Burnt Bread and Chutney
is the story of Carmit Delman’s experiences growing up as an
outsider in a Jewish-Indian home in the American midwest and Israel. The
child of an Indian Jewish mother, part of Bene Israel, and a father born
in the U.S. of Eastern Europe parents, Delman seeks out her past to find
where she fits in.
Delman’s writing demonstrates her respect for the past and her intrigue for
the life her maternal family left behind when they emigrated from India.
Delman weaves a story about life in India through her memories of her Nana-bai
and simultaneously tells her own story of growing up — her clothes,
her foods, and even the lingering smell of the spices that are ever present
in and Indian home — all made her an outsider.
A striking aspect of the book is the way in which Delman writes about her
parents’s determination to create a strong, well-rooted family in Israel
as well as in Ohio. Delman manages to describe the pace and goals of her
family life, without being overly judgmental it. Her tone leads the reader
to believe that while she may
not have made the same decisions had she been the
parent, she understands the motivation behind the decisions and respects
her parents for giving their children the best that they could.

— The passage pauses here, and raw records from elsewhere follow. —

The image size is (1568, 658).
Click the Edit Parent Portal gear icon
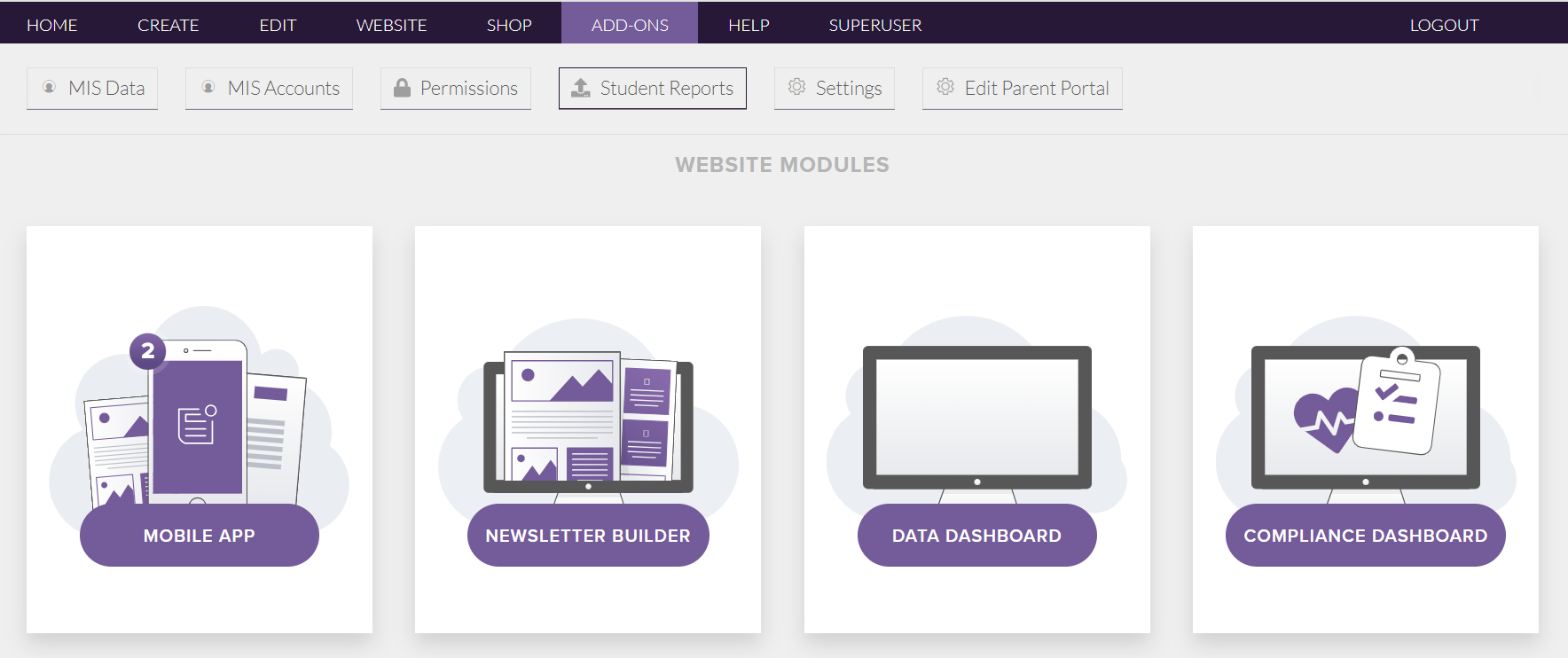pos(945,87)
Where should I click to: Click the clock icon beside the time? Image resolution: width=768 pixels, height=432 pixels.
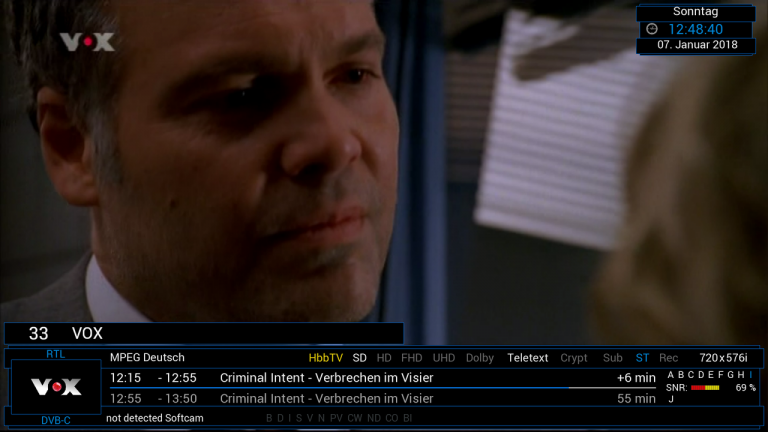tap(651, 29)
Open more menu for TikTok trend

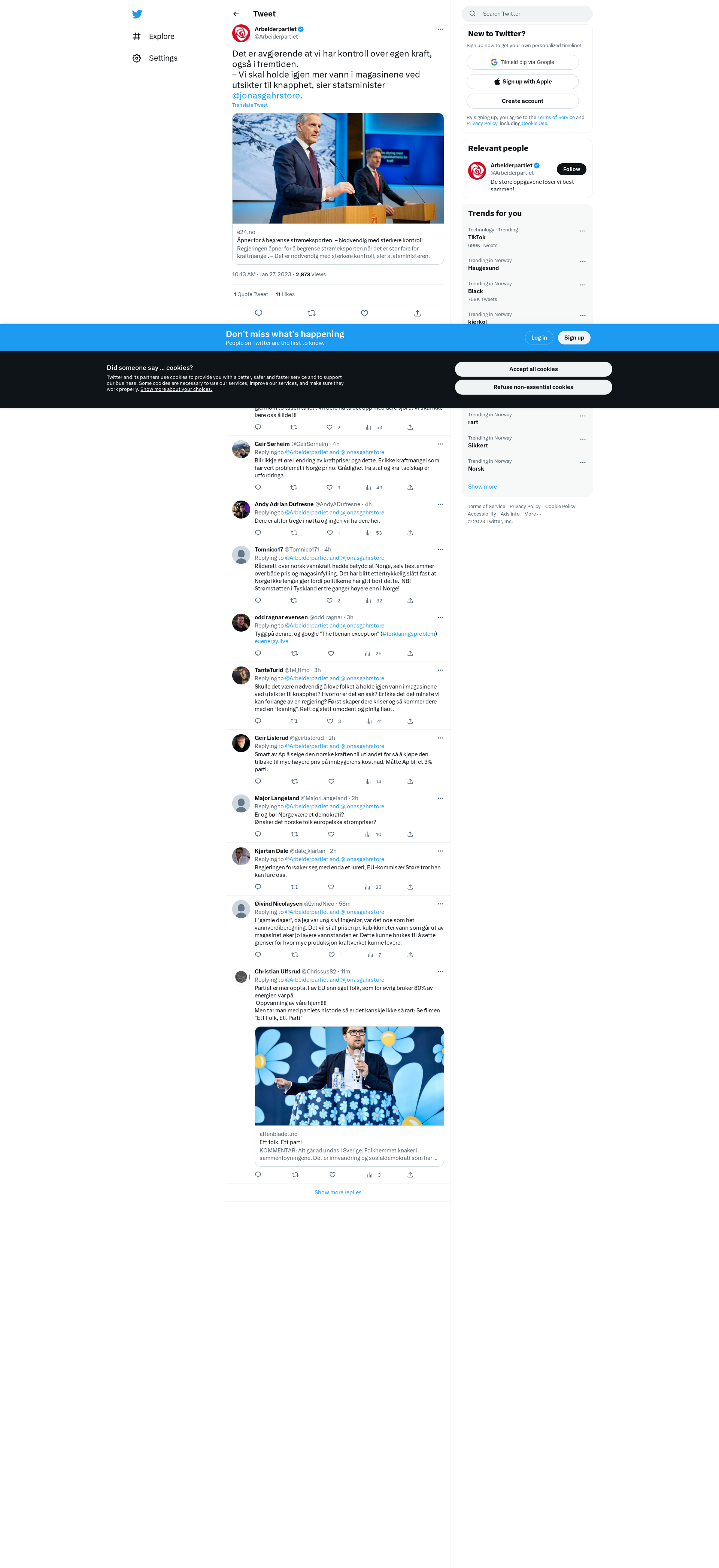click(x=583, y=231)
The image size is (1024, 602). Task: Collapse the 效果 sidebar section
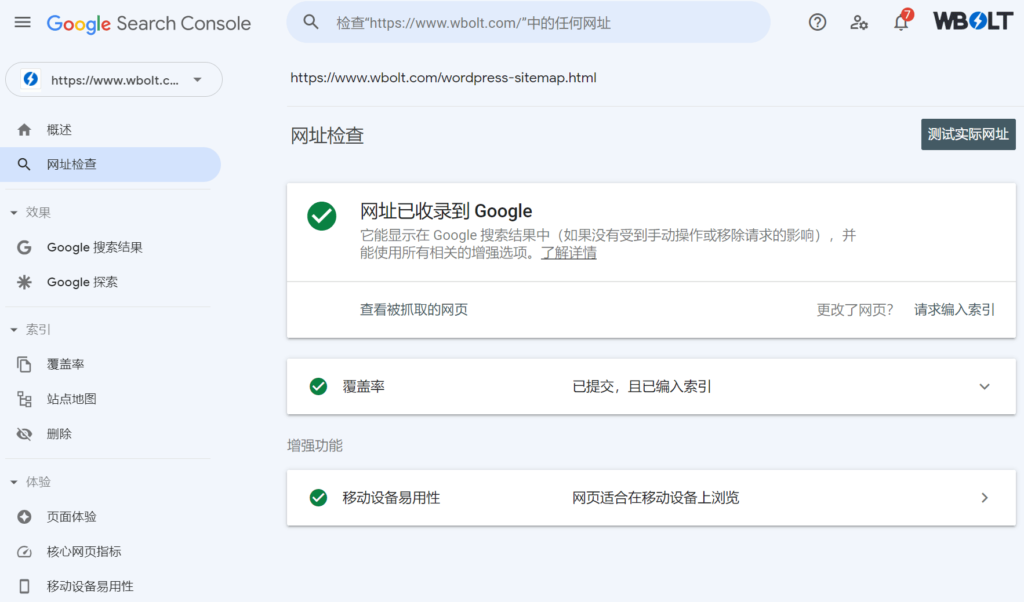(14, 213)
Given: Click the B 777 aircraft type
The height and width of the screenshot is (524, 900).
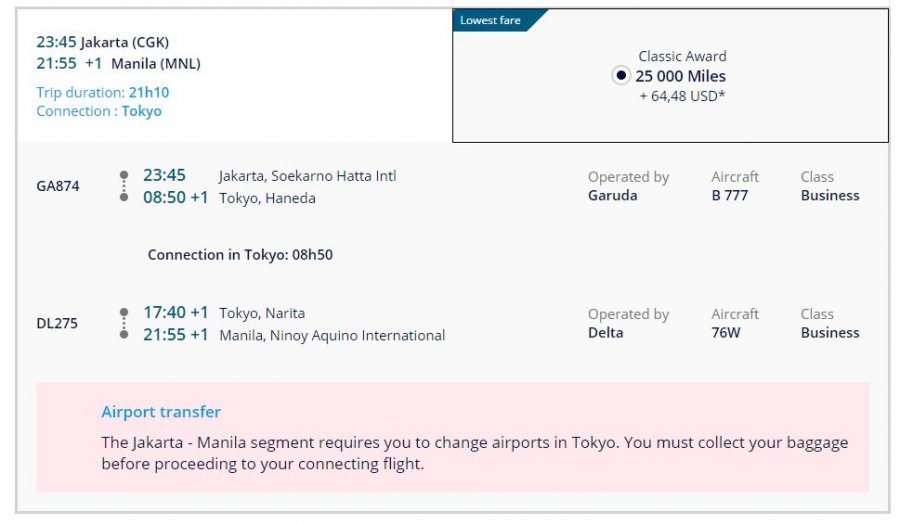Looking at the screenshot, I should pyautogui.click(x=730, y=196).
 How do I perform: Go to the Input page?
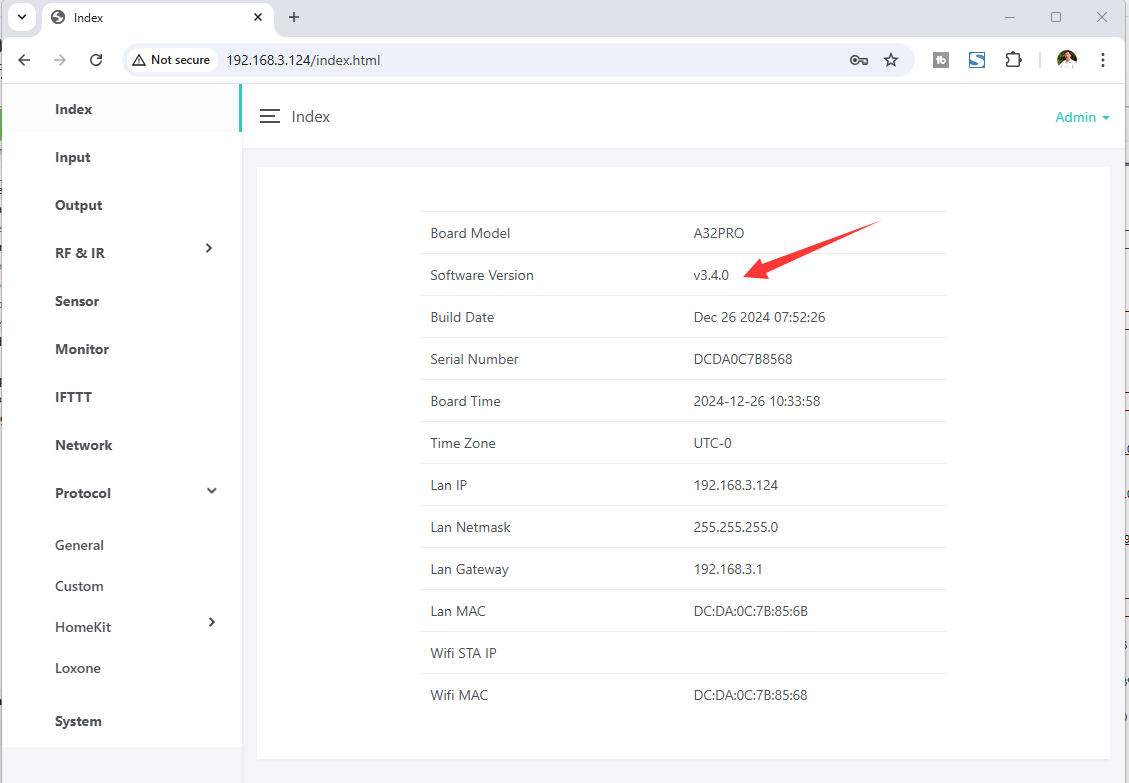click(x=73, y=157)
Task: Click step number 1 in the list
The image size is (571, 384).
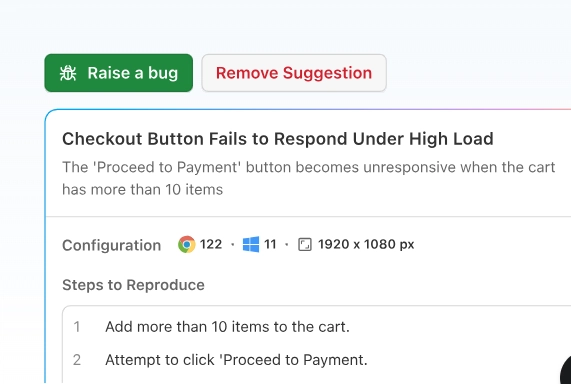Action: click(76, 327)
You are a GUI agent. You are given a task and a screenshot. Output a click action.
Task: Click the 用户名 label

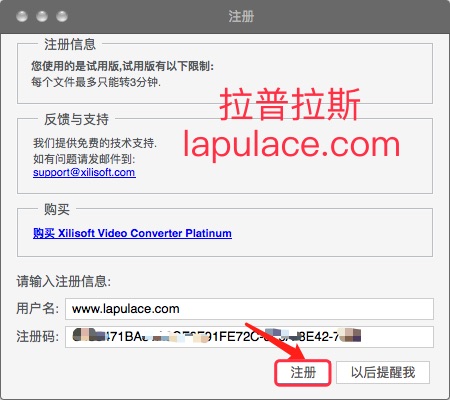click(x=37, y=308)
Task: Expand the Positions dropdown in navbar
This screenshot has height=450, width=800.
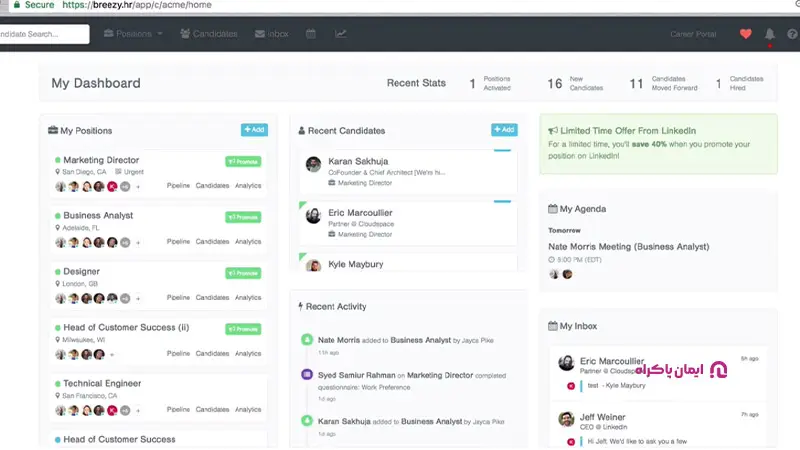Action: tap(133, 34)
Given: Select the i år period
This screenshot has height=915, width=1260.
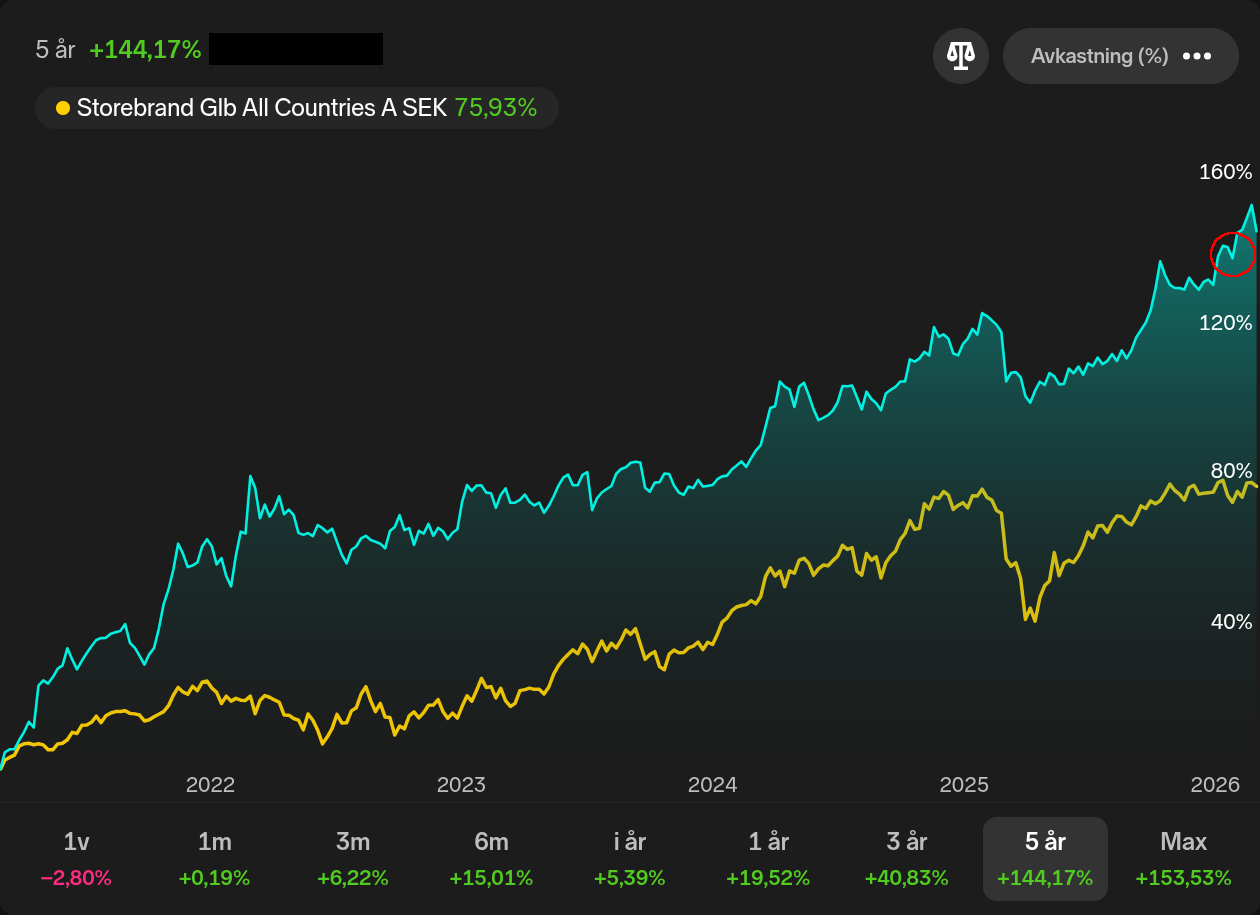Looking at the screenshot, I should click(x=629, y=859).
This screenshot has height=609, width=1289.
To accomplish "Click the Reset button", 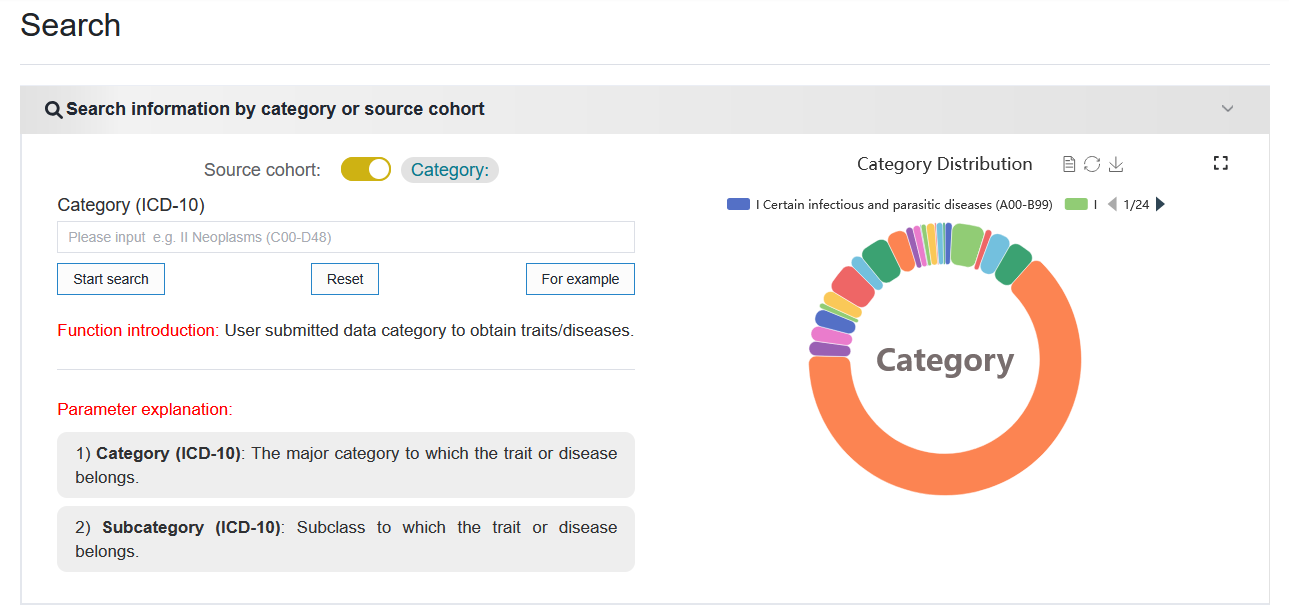I will pos(345,279).
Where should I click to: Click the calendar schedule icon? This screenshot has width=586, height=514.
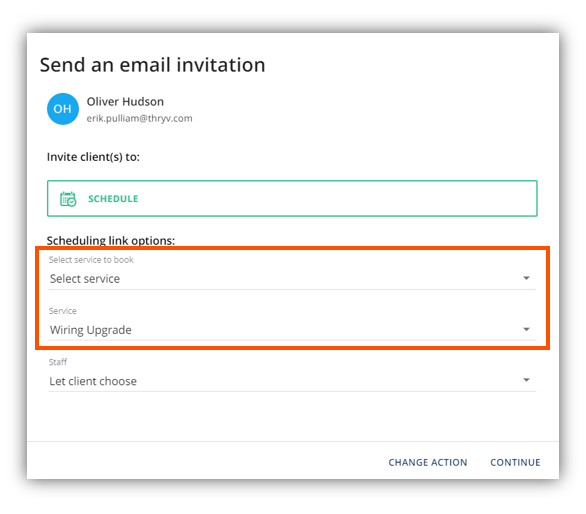click(x=68, y=199)
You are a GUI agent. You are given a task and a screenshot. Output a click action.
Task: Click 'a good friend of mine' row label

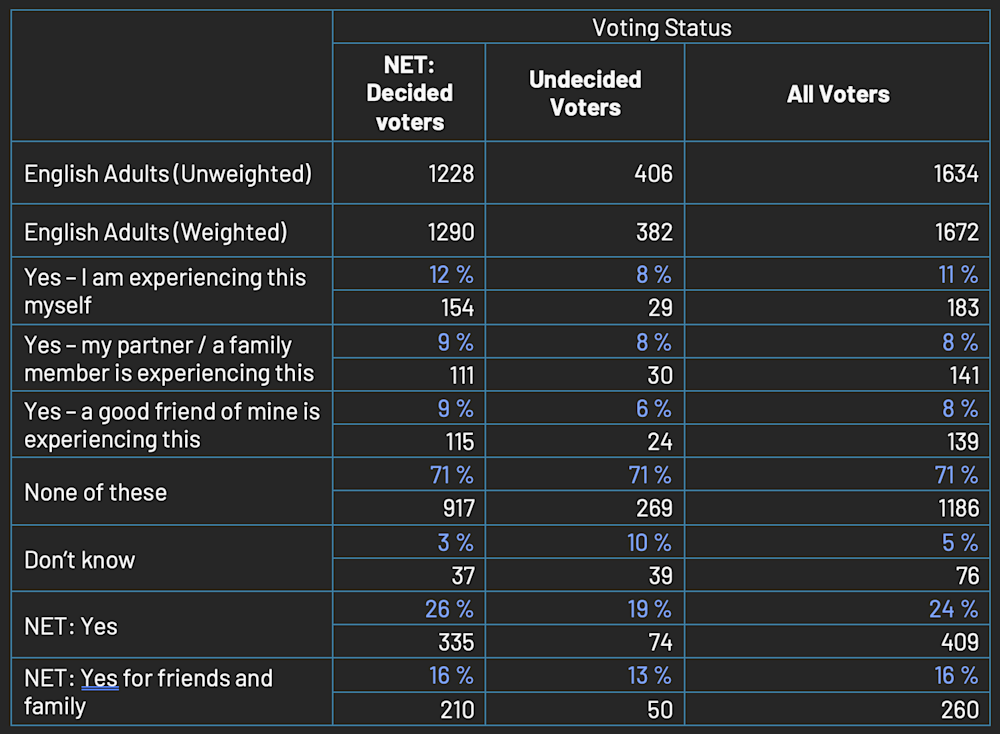click(171, 425)
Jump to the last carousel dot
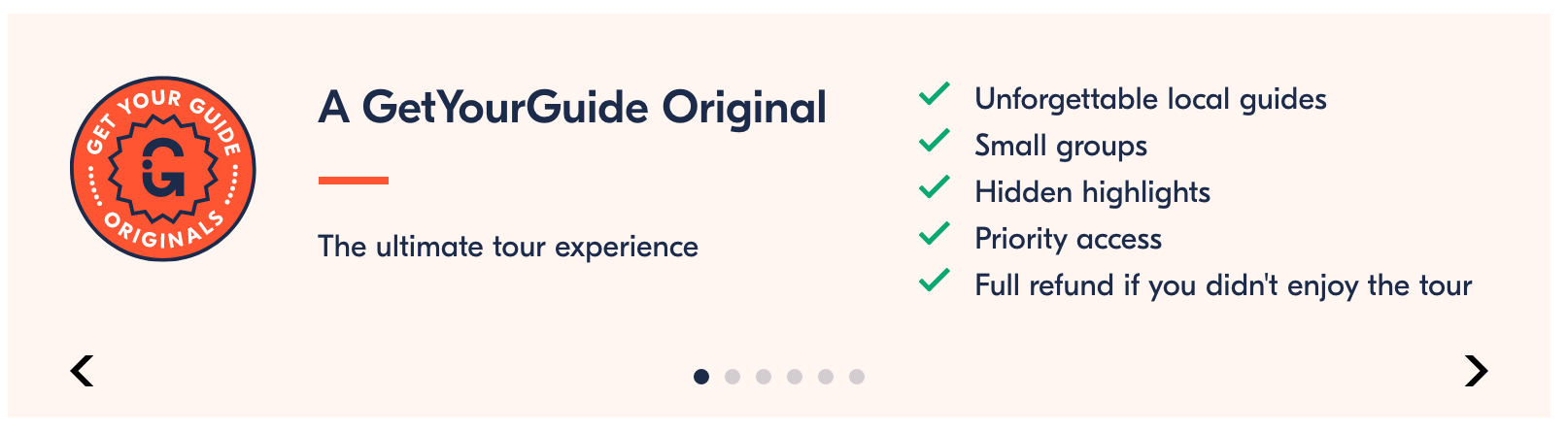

@The Source Israel had a chance to interview Carmit Delman, below is a copy
of the interview:
Q: You write that you were conscious of being “different” from an early
age. It appears to have been a motivating factor in your self-image. Were
your siblings as focused on the aspects of your family life and heritage
that differentiated you from the communities in which you were raised? Were
your parents aware of how you felt? Did this impact your family life?
A: “That consciousness–like this book–is really a reflection of my individual
personality and quirks. If my parents or siblings sat down and wrote their
own stories, those would be very different books, demonstrating entirely
different perspectives on how we fit into the world. I cannot speak for them.
But I do think that they were often aware that I myself sometimes struggled
while growing up, and they were, naturally, kind and patient with me.”
Q: Was writing the book cathartic? How so?
A: “The book was cathartic in that, as a writer, I have many stories to
tell. But in order to tap into them, I first needed to get through this one,
because it had been sitting at the forefront of my imagination all along.
It was also a wonderful opportunity at this young age to
look at the lines of my life and to have to think about them.”
Q: What is your overall message to readers?
A: “I think the overall message here is not particularly Indian or Jewish.
Some may try to read it as an exotic story, but that is not the intention
at all. Rather it is a universal story of growing up and loving your family
and making peace.”
Q: Did writing the book help you to understand your parents’ decisions?
A: “Writing this book did allow me to understand my parents’ decisions –
so that I see the frictions described in my youth with much more sense and
comprehension. This was also probably a product of simply growing up.”
Q: What are your interests? What do you do in your spare time?
A: “In my spare time, I love to travel. In fact, I just came back from a
trip through some of the southern states here in America, promoting my book.
I like to dance and run, and to bake and hike. I love spending time with
Q: Do you visit Israel?
A: “As I have been quite busy with work, I haven’t visited Israel in a handful
of years, but before that I would go back every year or two. And I’m hoping
to come again very soon.”
Q: Are you working on another book?
A: “I am currently working on a novel. It is set about
two thousand years ago in ancient Israel, and requires a lot of intricate
but very interesting research. I’m enjoying the process a great deal.”